Goodreads description: A masterful, twisted tale of ambition, jealousy, betrayal, and superpowers, set in a near-future world.

Victor and Eli started out as college roommates—brilliant, arrogant, lonely boys who recognized the same sharpness and ambition in each other. In their senior year, a shared research interest in adrenaline, near-death experiences, and seemingly supernatural events reveals an intriguing possibility: that under the right conditions, someone could develop extraordinary abilities. But when their thesis moves from the academic to the experimental, things go horribly wrong.

Ten years later, Victor breaks out of prison, determined to catch up to his old friend (now foe), aided by a young girl whose reserved nature obscures a stunning ability. Meanwhile, Eli is on a mission to eradicate every other super-powered person that he can find—aside from his sidekick, an enigmatic woman with an unbreakable will. Armed with terrible power on both sides, driven by the memory of betrayal and loss, the archnemeses have set a course for revenge—but who will be left alive at the end?
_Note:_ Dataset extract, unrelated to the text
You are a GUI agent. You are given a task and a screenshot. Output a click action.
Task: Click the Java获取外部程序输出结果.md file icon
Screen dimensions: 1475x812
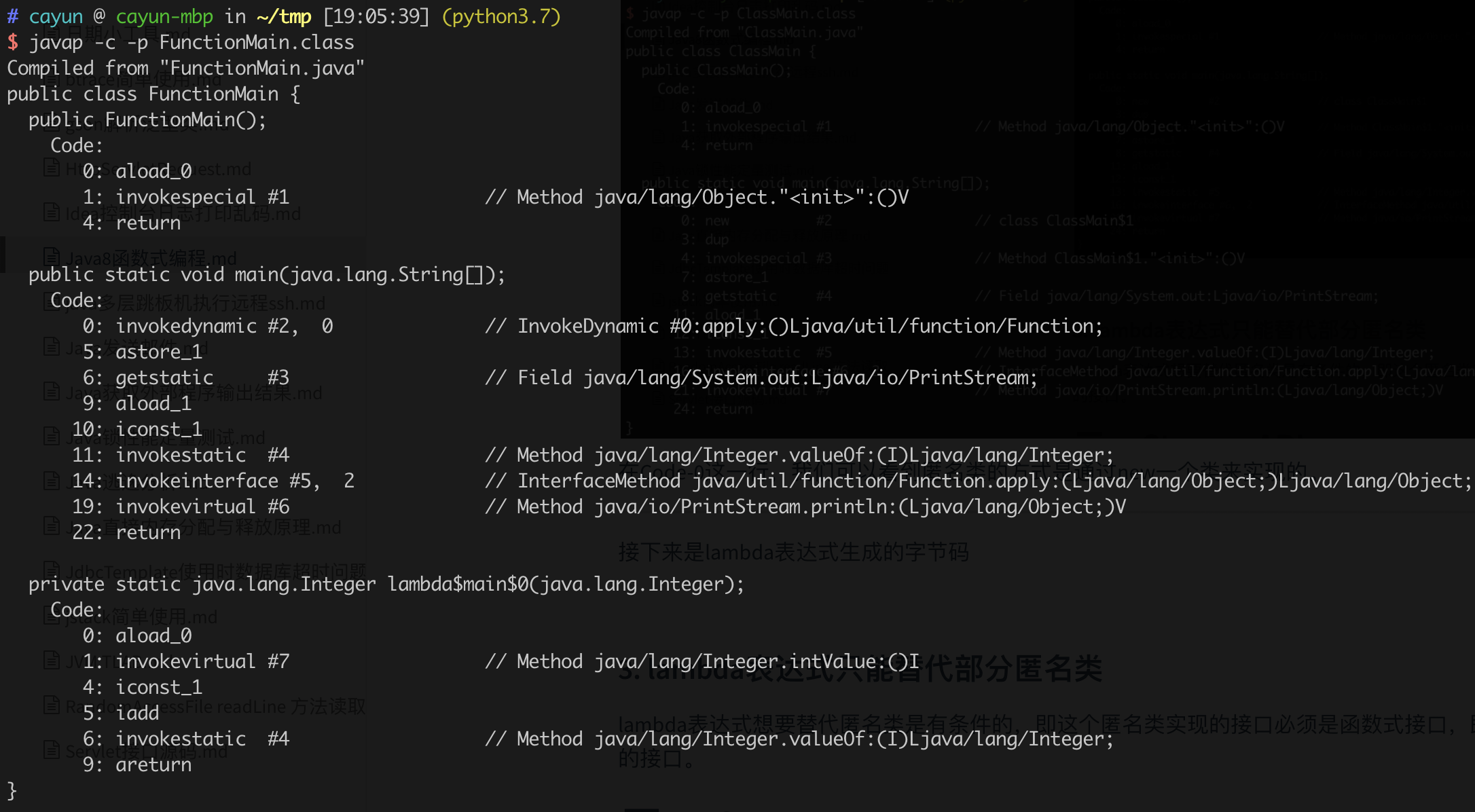point(52,392)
In Vicious, V. E. Schwab brings to life a gritty comic-book-style world in vivid prose: a world where gaining superpowers doesn’t automatically lead to heroism, and a time when allegiances are called into question.
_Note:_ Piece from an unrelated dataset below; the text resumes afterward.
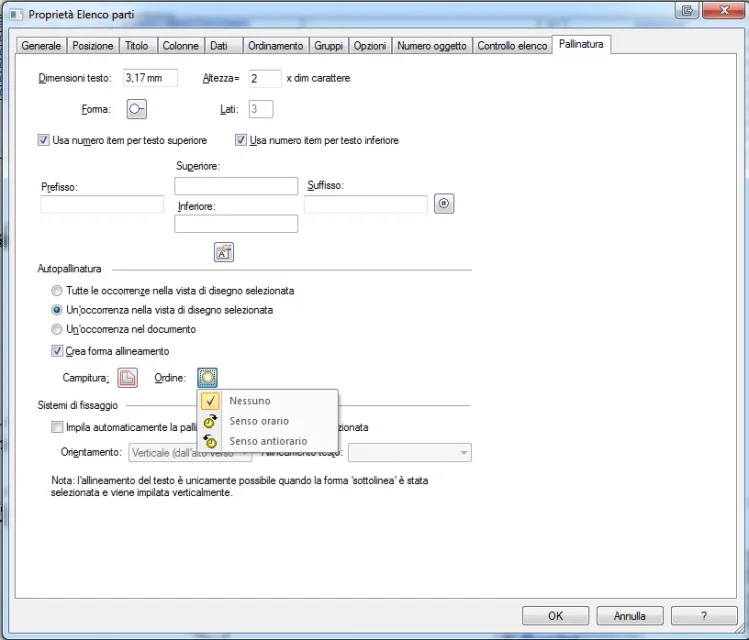Open the Campitura pattern icon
Villains! I had heard a few things about this book before it came out and was vaguely excited that someone was writing about the bad guys because bad guys are interesting! When it came out, I am pretty sure I only saw positive things about it. I know Eve at Paper Grey loved it, though I haven’t read her review (I can’t do that with highly anticipated books because I’m weird). All the glowing made me even more excited for it!

Victor has always been a bit of an outsider. When he meets Eli in college, he sees everything he wishes her could be. They become friends, but Victor is jealous. As Eli begins to research extra-ordinary abilities that appear in traumatized individuals, both friends get deeply invested, and things end badly. Ten years later, Victor has escaped from prison and is out for revenge.

Victor is such a compelling character. He’s got issues, but he knows he has issues. He isn’t worried about societal views of right and wrong, but he has his own code. He wasn’t exactly someone I sympathized with, but I understood his motivation. It was kind of a nice change as a reader not having to rundown if something is right or wrong, knowing that the character wasn’t aiming to be a good person anyway. His drive and the characterization of his malevolence is rather thrilling. Eli, his nemesis, is a contrast because he’s messed up and has his own issues, but he believes he is doing the right thing. Aren’t bad guys that believe wholeheartedly that they are doing the right thing extremely terrifying? Surprisingly, one of my favorite characters is 12-year-old Sydney, a girl Victor happens upon and recruits for his cause. She is dealing with her own demons while she joins two escaped prisoners. She’s smart and easy to sympathize with, and even though there were reasons to give her sympathy, she wasn’t a depressing character. She’s just awesome.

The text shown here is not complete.